Лучшее, что может сделать [англиканская] церковь для нации, – это в первую очередь помочь ей понять, что та ведет священную войну… Христос умер в Страстную пятницу за свободу, честь и благородство, и теперь наши парни гибнут за то же самое… Вы спрашиваете у меня, что делать церкви. И вот мой ответ: готовить народ к священной войне{1114}.

Поэт-лауреат Роберт Бриджес также считал, что Первая мировая была “изначально священной войной”{1115}. Хотя некоторые англиканские священники осуждали подобные крайности, другие (например, Майкл Ферс, епископ Претории) охотно поддерживали их. Немцы, писал Ферс, – это “враги Господа”{1116}. В США эти настроения были распространены еще шире. Проповедник Билли Санди начал молитву в Палате представителей так: “Господи! Тебе ведомо, что нет народа столь же нечестивого [как немцы] …алчного, сладострастного, кровожадного, который когда-либо бесчестил страницы истории”. (И прибавил: “Если перевернуть преисподнюю, на донышке найдешь клеймо «Сделано в Германии»”.){1117}

Военачальникам и политикам также нравилось смотреть на войну сквозь призму религии. С точки зрения Черчилля, истинного сына XIX века, пути Провидения (звучит очень по-гладстоновски) должны лежать вне “в высшей степени произвольного, случайного распределения смерти и разрушения”: “Не имеет большого значения… жив ты или мертв. Полнейшее отсутствие упорядоченности здесь заставляет прозревать предначертание большего масштаба где-либо еще”{1118}. Невозможно понять суровый нрав Дугласа Хейга, не зная, что он принадлежал к шотландской церкви. “Я чувствую, что каждый этап моего плана разработан с Божьей помощью”, – заявил Хейг жене накануне битвы на Сомме. Протестантизм, казалось, примирил некоторых с высокими потерями.

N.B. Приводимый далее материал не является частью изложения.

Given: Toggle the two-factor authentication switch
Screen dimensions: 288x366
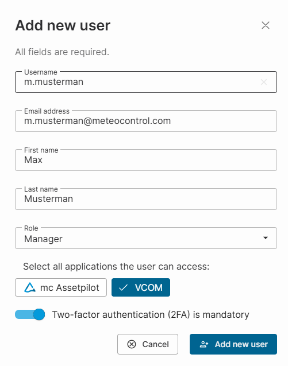Looking at the screenshot, I should tap(30, 314).
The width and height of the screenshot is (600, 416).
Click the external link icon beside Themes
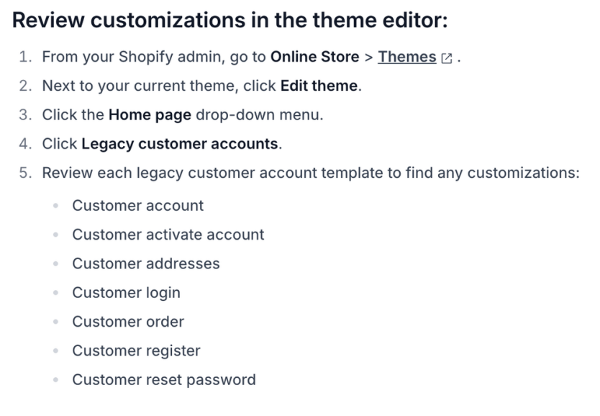447,58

Робер Нивель, который несет ответственность за провал, стоивший жизни невиданному за всю войну числу французских солдат, был протестантом (как и 1,5 % населения Франции){1119}. Шлиффен, автор в той же степени губительного стратегического плана, был пиетистом. (А вот Мольтке, не сумевший привести этот план в исполнение, был теософом.) Для многих Первая мировая война, хотя межконфессиональных конфликтов почти не наблюдалось, стала своего рода религиозной войной: крестовым походом без неверных. Даже на Западном фронте, где протестанты, иудеи и католики сражались с обеих сторон, солдатам предлагали поверить, что Господь именно на их стороне. И если религиозное разделение совпадало с политическим, результаты были особенно ужасными. Самый известный пример – организованный турками геноцид армян.

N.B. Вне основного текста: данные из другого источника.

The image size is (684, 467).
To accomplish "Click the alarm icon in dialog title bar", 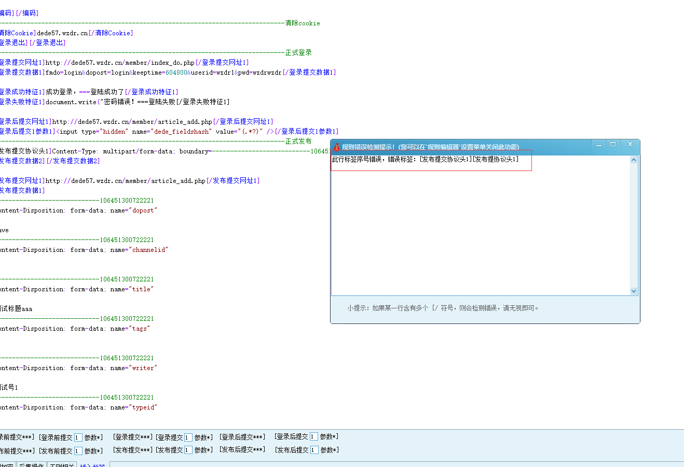I will coord(337,146).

И все же есть огромная разница между воинственностью Уиннингтон-Ингрэма и милленаристским отчаянием Мольтке. Заманчиво решить, что последнее было свойственно религиозной атмосфере 1914 года в большей степени. Реакция Эмми, тети Перси Шрамма, на начало войны сильно напоминала “Последние дни человечества”: “Все это должно было произойти. Так сказано в Писании, и нам остается лишь воздать Господу хвалу за то, что власти диавола приходит конец. И придет наконец истинное Царство мира с Господом нашим Иисусом Христом на троне!”{1120} Клаус Фондунг отмечал, что немцы придавали 1914 году апокалипсическое значение. И не только немцы. “Как и большинство представителей своего поколения, – отмечал в 1906 году Г. Дж. Уэллс, – я начал жизнь с милленаристскими ощущениями… То есть предполагались трубные гласы, стенания и небесные знамения, Армагеддон и Судный день”{1121}. В августе 1914 года на страницах “Обсервера” Джеймс Луис Гарвин также заговорил на эсхатологическом языке: “Мы должны покончить с идеей войны. И, наконец, после кровавого дождя, может быть, встанет на Небесах великая радуга перед взором душ человеческих. И после Армагеддона, конечно, войн не будет”{1122}. 4 августа 1914 года настоятель церкви Св. Марии в Ньюмаркете предупреждал своих прихожан:

Ужасы войны, какой она была в давние времена, ни в коей мере не сравнятся с ужасами нынешней войны… Все ресурсы науки брошены на совершенствование орудий уничтожения человечества. Англия уже не укрыта, как прежде… Воздушное пространство открыто для воздушного флота. Ни один английский город уже не может чувствовать себя в безопасности. Ночью он может превратиться в тлеющие руины, а его жители – в обугленные трупы{1123}.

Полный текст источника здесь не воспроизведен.